→ **WORK TASK**
Copy out exactly every line from the line containing "Click the grayscale satellite image patch" until the records below end, inclusive of both boundary lines.

(Saved data entries)
-*-

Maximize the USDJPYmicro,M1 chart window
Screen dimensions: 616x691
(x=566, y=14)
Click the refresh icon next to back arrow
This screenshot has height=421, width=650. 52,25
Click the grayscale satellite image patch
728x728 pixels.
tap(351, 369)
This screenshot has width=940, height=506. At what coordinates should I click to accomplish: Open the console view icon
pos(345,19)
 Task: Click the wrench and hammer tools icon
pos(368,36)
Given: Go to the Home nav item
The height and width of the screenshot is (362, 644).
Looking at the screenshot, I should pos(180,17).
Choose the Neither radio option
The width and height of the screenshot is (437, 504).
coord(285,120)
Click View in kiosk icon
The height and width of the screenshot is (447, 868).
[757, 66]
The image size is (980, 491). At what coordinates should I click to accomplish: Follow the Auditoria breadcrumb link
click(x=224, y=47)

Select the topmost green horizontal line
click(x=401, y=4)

-*-

→ **RESULT OF THE EXERCISE**
Click the grayscale satellite image patch
728x728 pixels.
tap(351, 369)
This screenshot has width=940, height=506. At what coordinates should I click to accomplish: Open the console view icon
pos(345,19)
 Task: Click the wrench and hammer tools icon
pos(368,36)
Given: Go to the Home nav item
The height and width of the screenshot is (362, 644).
Looking at the screenshot, I should pos(180,17).
Choose the Neither radio option
The width and height of the screenshot is (437, 504).
coord(285,120)
Click View in kiosk icon
The height and width of the screenshot is (447, 868).
[757, 66]
The image size is (980, 491). At what coordinates should I click to accomplish: Follow the Auditoria breadcrumb link
click(x=224, y=47)

Select the topmost green horizontal line
click(x=401, y=4)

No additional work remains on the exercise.